■ **Task prompt**: Copy out exactly the lines from the one with "You are a computer-use" through the last line of the listing below, both included, but none of the pictures.

■ **Input for this task**:
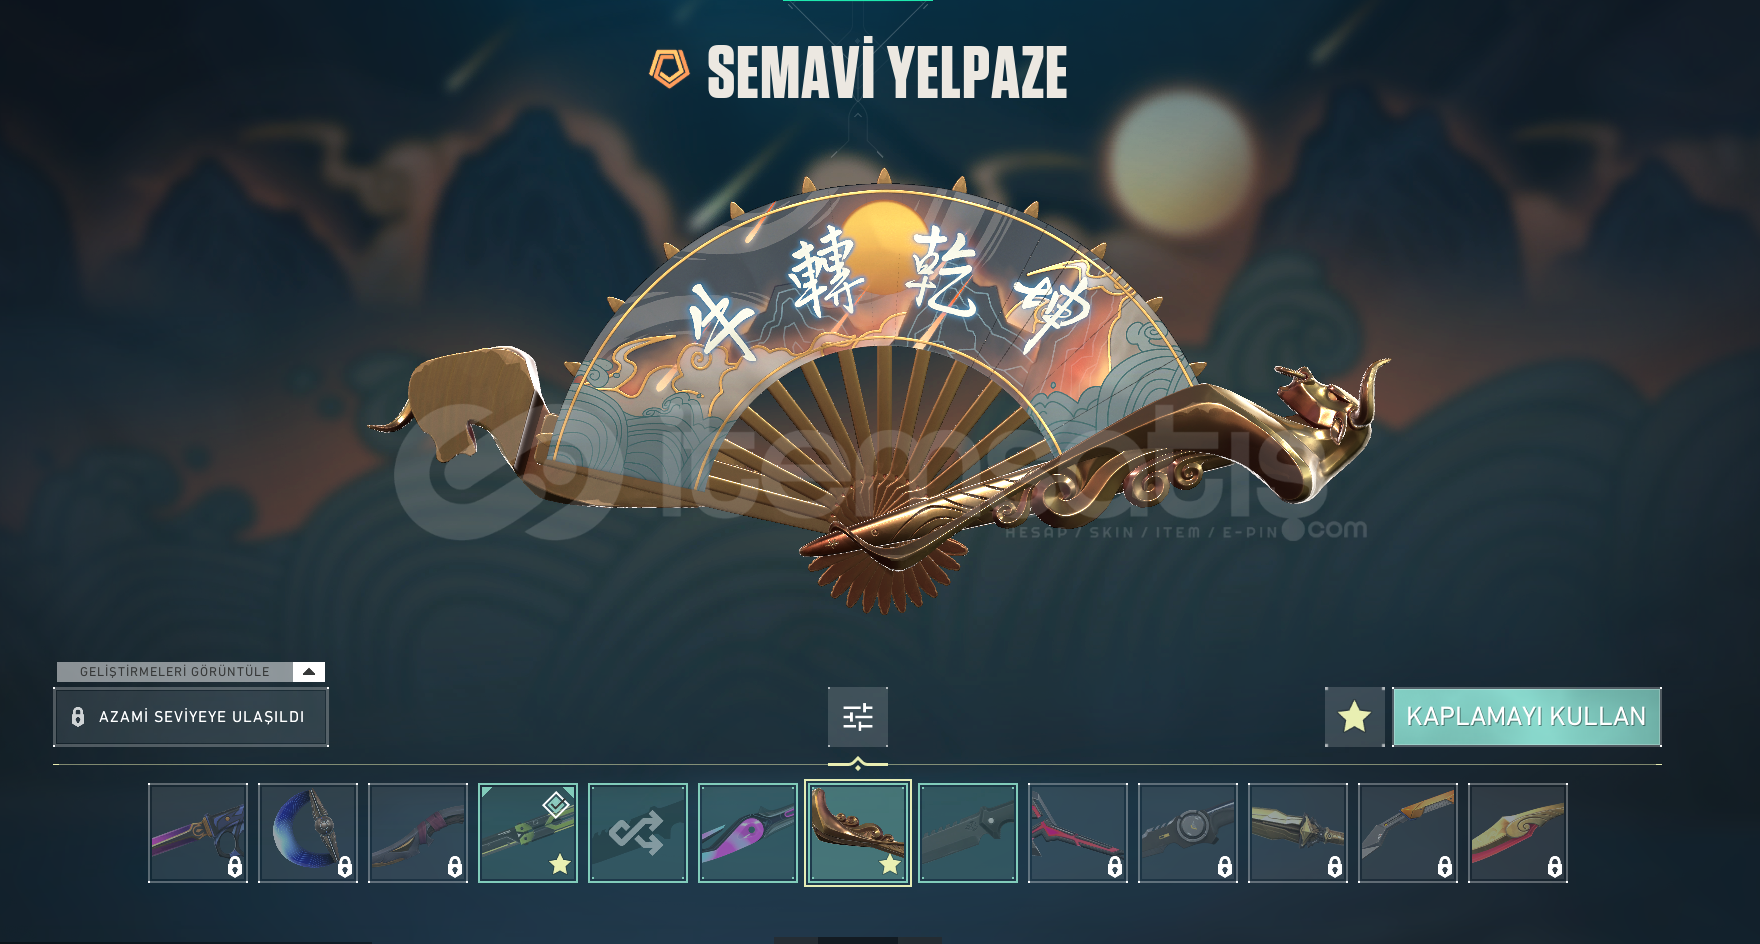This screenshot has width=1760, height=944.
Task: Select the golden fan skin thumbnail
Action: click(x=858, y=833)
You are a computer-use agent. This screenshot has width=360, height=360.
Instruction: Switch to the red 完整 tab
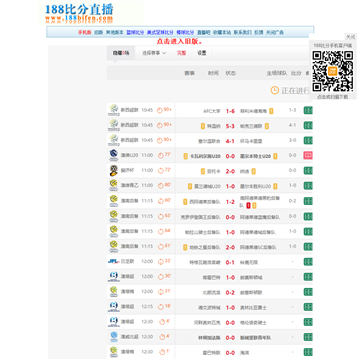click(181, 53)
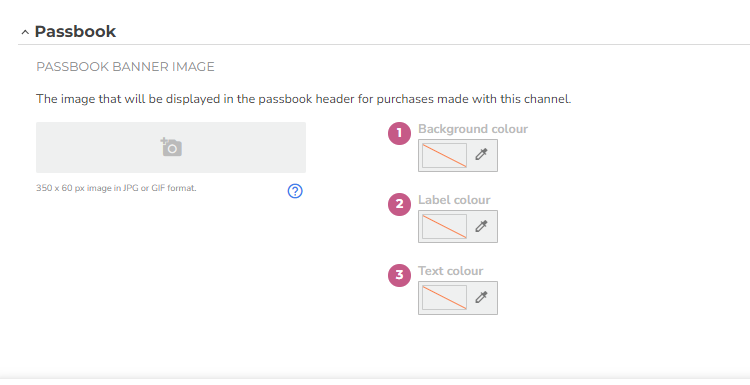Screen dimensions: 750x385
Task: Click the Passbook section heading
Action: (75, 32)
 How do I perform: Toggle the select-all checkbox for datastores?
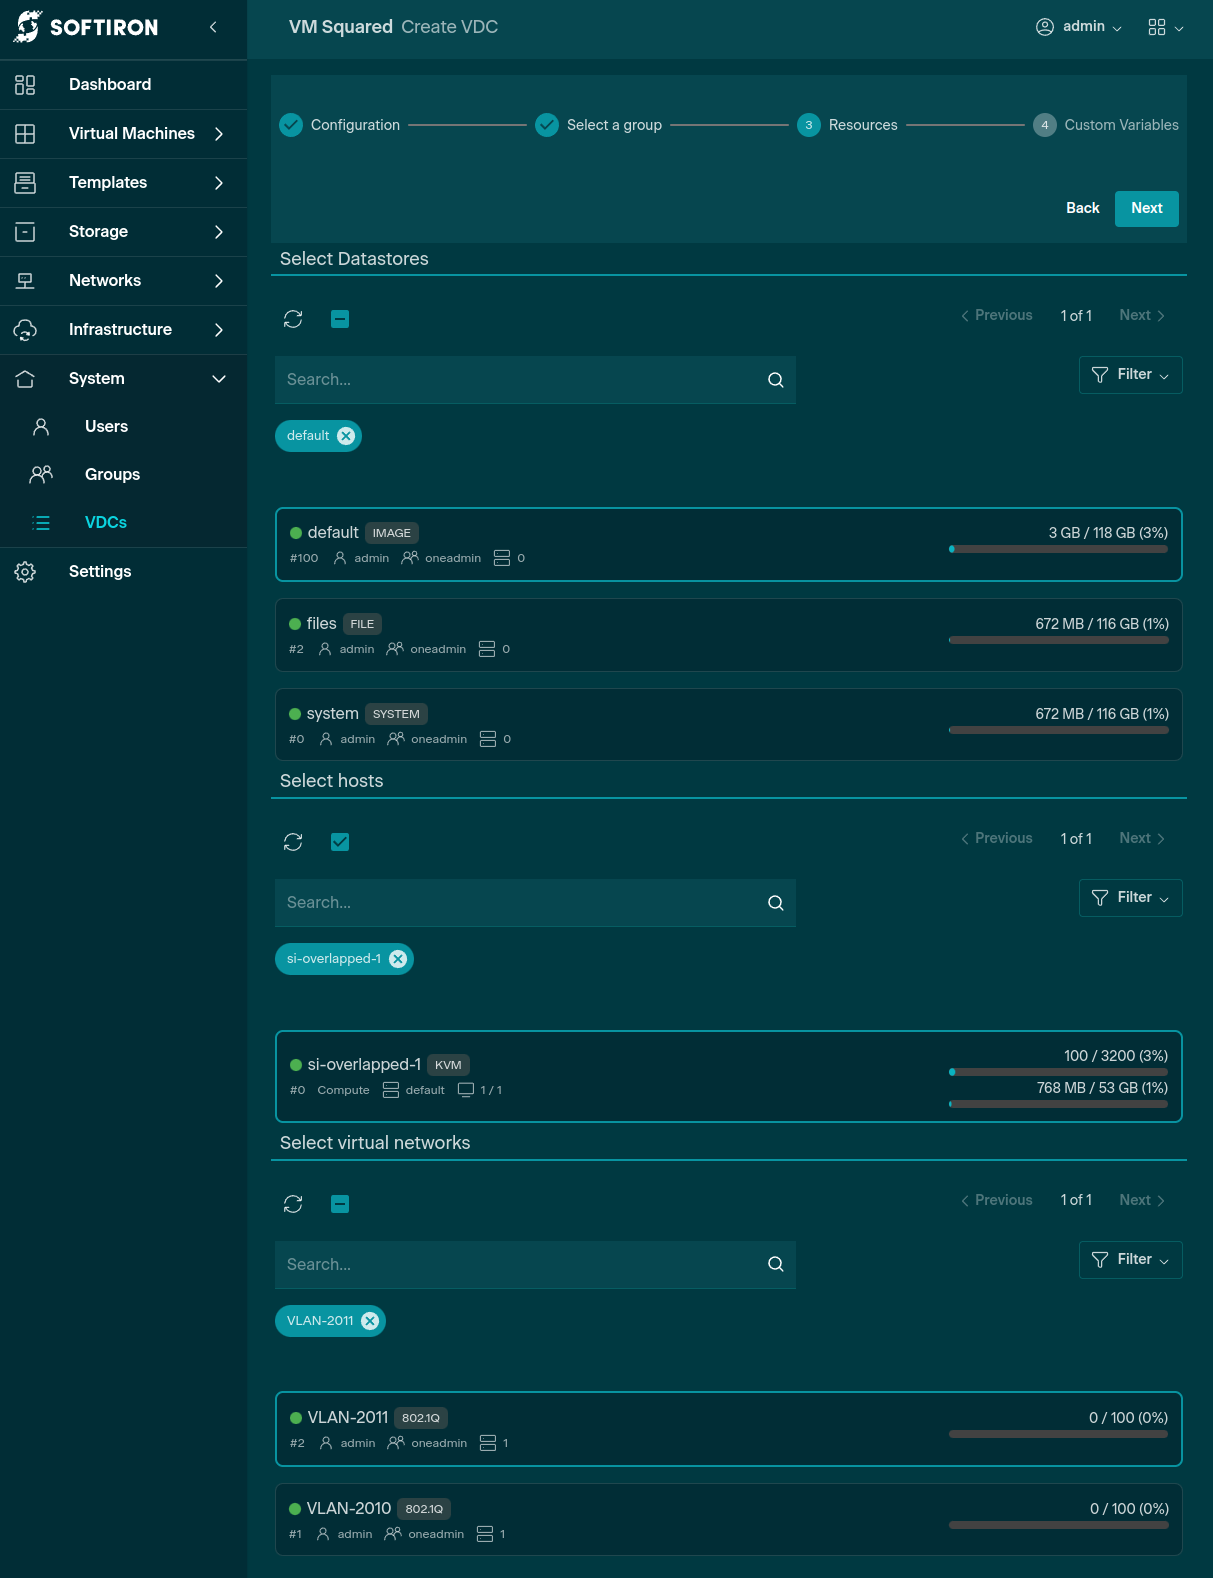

■ **Result**:
You are a computer-use agent. This screenshot has width=360, height=360.
Instruction: Switch to the red 完整 tab
click(181, 53)
Screen dimensions: 750x385
Task: Click the Passbook section heading
Action: (75, 32)
 How do I perform: Toggle the select-all checkbox for datastores?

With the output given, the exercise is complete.